▶ About this exercise
A verbatim copy of the data below is the required output.

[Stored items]
● ● ● ●
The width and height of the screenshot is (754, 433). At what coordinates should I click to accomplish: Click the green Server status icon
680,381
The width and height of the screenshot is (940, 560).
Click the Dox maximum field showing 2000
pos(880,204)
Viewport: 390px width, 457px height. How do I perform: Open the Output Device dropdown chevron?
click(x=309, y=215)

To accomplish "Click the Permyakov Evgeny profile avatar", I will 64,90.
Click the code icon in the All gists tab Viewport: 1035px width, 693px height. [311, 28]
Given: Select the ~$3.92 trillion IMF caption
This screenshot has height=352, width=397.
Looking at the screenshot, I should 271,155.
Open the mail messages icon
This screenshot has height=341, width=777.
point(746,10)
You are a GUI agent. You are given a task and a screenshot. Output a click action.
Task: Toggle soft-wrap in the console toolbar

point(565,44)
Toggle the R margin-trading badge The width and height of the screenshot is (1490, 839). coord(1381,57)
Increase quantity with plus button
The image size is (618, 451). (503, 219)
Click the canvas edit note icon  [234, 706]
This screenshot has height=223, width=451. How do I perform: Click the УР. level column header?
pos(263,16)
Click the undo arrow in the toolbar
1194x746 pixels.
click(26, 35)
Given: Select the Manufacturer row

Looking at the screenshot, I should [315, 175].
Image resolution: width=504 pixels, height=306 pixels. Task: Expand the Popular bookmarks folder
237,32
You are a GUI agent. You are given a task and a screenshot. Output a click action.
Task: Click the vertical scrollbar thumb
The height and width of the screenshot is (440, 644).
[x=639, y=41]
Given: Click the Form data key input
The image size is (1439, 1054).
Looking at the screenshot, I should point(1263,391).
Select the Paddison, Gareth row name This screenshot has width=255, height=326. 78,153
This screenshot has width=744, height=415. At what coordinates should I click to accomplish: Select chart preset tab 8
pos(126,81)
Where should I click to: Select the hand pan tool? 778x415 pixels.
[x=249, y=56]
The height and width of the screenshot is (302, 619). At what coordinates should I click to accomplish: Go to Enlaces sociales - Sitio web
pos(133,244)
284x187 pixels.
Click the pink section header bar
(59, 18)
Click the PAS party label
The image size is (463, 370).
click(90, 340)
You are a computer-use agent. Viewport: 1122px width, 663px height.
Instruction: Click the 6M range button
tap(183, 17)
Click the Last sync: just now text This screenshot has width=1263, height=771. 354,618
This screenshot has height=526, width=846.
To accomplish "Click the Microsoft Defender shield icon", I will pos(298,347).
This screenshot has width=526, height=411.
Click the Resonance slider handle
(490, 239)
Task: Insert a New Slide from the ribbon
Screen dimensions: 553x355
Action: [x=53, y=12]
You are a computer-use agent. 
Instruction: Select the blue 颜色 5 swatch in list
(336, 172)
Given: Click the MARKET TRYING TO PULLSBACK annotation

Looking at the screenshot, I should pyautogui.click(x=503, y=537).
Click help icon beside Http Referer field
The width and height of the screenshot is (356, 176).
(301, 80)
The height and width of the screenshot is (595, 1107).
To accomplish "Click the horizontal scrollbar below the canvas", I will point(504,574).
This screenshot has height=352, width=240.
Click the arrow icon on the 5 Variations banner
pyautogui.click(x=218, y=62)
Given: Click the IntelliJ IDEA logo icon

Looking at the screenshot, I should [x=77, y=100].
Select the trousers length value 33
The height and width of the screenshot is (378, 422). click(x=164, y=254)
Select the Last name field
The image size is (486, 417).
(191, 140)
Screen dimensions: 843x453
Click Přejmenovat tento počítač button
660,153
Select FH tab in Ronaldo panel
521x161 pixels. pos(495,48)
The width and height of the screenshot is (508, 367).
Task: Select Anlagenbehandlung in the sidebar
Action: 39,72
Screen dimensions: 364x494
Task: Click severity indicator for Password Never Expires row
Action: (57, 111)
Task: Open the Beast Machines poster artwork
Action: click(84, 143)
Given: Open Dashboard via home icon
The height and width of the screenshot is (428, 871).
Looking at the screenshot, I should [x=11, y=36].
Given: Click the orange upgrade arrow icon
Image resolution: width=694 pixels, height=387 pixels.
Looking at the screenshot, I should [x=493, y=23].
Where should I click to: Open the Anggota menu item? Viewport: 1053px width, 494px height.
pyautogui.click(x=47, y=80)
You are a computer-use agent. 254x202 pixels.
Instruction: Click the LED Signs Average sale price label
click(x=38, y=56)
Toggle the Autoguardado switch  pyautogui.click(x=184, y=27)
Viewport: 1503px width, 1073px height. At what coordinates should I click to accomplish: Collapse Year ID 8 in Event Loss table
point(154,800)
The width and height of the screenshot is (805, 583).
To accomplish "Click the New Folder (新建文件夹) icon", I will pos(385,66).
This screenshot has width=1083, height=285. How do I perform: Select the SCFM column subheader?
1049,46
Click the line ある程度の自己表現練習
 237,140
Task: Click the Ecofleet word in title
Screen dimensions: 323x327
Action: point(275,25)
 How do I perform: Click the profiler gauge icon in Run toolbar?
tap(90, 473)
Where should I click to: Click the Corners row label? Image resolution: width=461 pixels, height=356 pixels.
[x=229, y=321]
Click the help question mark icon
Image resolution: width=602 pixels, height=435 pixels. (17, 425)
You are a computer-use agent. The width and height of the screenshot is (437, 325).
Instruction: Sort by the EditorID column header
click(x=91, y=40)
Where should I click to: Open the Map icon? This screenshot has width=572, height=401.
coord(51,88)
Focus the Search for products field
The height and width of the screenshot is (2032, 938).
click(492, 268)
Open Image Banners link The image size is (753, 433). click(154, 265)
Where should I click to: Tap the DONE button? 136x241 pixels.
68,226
● ● ● ●
▶ Solution for this task
The width and height of the screenshot is (754, 433). At what coordinates should I click to accomplish: Click the green Server status icon
680,381
The width and height of the screenshot is (940, 560).
Click the Dox maximum field showing 2000
pos(880,204)
Viewport: 390px width, 457px height. How do I perform: Open the Output Device dropdown chevron?
click(x=309, y=215)

To accomplish "Click the Permyakov Evgeny profile avatar", I will 64,90.
Click the code icon in the All gists tab Viewport: 1035px width, 693px height. [311, 28]
Given: Select the ~$3.92 trillion IMF caption
This screenshot has height=352, width=397.
Looking at the screenshot, I should 271,155.
Open the mail messages icon
This screenshot has height=341, width=777.
point(746,10)
You are a GUI agent. You are given a task and a screenshot. Output a click action.
Task: Toggle soft-wrap in the console toolbar

point(565,44)
Toggle the R margin-trading badge The width and height of the screenshot is (1490, 839). coord(1381,57)
Increase quantity with plus button
The image size is (618, 451). (503, 219)
Click the canvas edit note icon  [234, 706]
This screenshot has height=223, width=451. How do I perform: Click the УР. level column header?
pos(263,16)
Click the undo arrow in the toolbar
1194x746 pixels.
click(26, 35)
Given: Select the Manufacturer row

Looking at the screenshot, I should [315, 175].
Image resolution: width=504 pixels, height=306 pixels. Task: Expand the Popular bookmarks folder
237,32
You are a GUI agent. You are given a task and a screenshot. Output a click action.
Task: Click the vertical scrollbar thumb
The height and width of the screenshot is (440, 644).
[x=639, y=41]
Given: Click the Form data key input
The image size is (1439, 1054).
Looking at the screenshot, I should point(1263,391).
Select the Paddison, Gareth row name This screenshot has width=255, height=326. 78,153
This screenshot has width=744, height=415. At what coordinates should I click to accomplish: Select chart preset tab 8
pos(126,81)
Where should I click to: Select the hand pan tool? 778x415 pixels.
[x=249, y=56]
The height and width of the screenshot is (302, 619). At what coordinates should I click to accomplish: Go to Enlaces sociales - Sitio web
pos(133,244)
284x187 pixels.
Click the pink section header bar
(59, 18)
Click the PAS party label
The image size is (463, 370).
click(90, 340)
You are a computer-use agent. Viewport: 1122px width, 663px height.
Instruction: Click the 6M range button
tap(183, 17)
Click the Last sync: just now text This screenshot has width=1263, height=771. 354,618
This screenshot has height=526, width=846.
To accomplish "Click the Microsoft Defender shield icon", I will pos(298,347).
This screenshot has width=526, height=411.
Click the Resonance slider handle
(490, 239)
Task: Insert a New Slide from the ribbon
Screen dimensions: 553x355
Action: [x=53, y=12]
You are a computer-use agent. 
Instruction: Select the blue 颜色 5 swatch in list
(336, 172)
Given: Click the MARKET TRYING TO PULLSBACK annotation

Looking at the screenshot, I should pyautogui.click(x=503, y=537).
Click help icon beside Http Referer field
The width and height of the screenshot is (356, 176).
(301, 80)
The height and width of the screenshot is (595, 1107).
To accomplish "Click the horizontal scrollbar below the canvas", I will point(504,574).
This screenshot has height=352, width=240.
Click the arrow icon on the 5 Variations banner
pyautogui.click(x=218, y=62)
Given: Click the IntelliJ IDEA logo icon

Looking at the screenshot, I should [x=77, y=100].
Select the trousers length value 33
The height and width of the screenshot is (378, 422). click(x=164, y=254)
Select the Last name field
The image size is (486, 417).
(191, 140)
Screen dimensions: 843x453
Click Přejmenovat tento počítač button
660,153
Select FH tab in Ronaldo panel
521x161 pixels. pos(495,48)
The width and height of the screenshot is (508, 367).
Task: Select Anlagenbehandlung in the sidebar
Action: 39,72
Screen dimensions: 364x494
Task: Click severity indicator for Password Never Expires row
Action: (57, 111)
Task: Open the Beast Machines poster artwork
Action: click(84, 143)
Given: Open Dashboard via home icon
The height and width of the screenshot is (428, 871).
Looking at the screenshot, I should [x=11, y=36].
Given: Click the orange upgrade arrow icon
Image resolution: width=694 pixels, height=387 pixels.
Looking at the screenshot, I should [x=493, y=23].
Where should I click to: Open the Anggota menu item? Viewport: 1053px width, 494px height.
pyautogui.click(x=47, y=80)
You are a computer-use agent. 254x202 pixels.
Instruction: Click the LED Signs Average sale price label
click(x=38, y=56)
Toggle the Autoguardado switch  pyautogui.click(x=184, y=27)
Viewport: 1503px width, 1073px height. At what coordinates should I click to accomplish: Collapse Year ID 8 in Event Loss table
point(154,800)
The width and height of the screenshot is (805, 583).
To accomplish "Click the New Folder (新建文件夹) icon", I will pos(385,66).
This screenshot has width=1083, height=285. How do I perform: Select the SCFM column subheader?
1049,46
Click the line ある程度の自己表現練習
 237,140
Task: Click the Ecofleet word in title
Screen dimensions: 323x327
Action: point(275,25)
 How do I perform: Click the profiler gauge icon in Run toolbar?
tap(90, 473)
Where should I click to: Click the Corners row label? Image resolution: width=461 pixels, height=356 pixels.
[x=229, y=321]
Click the help question mark icon
Image resolution: width=602 pixels, height=435 pixels. (17, 425)
You are a computer-use agent. The width and height of the screenshot is (437, 325).
Instruction: Sort by the EditorID column header
click(x=91, y=40)
Where should I click to: Open the Map icon? This screenshot has width=572, height=401.
coord(51,88)
Focus the Search for products field
The height and width of the screenshot is (2032, 938).
click(492, 268)
Open Image Banners link The image size is (753, 433). click(154, 265)
Where should I click to: Tap the DONE button? 136x241 pixels.
68,226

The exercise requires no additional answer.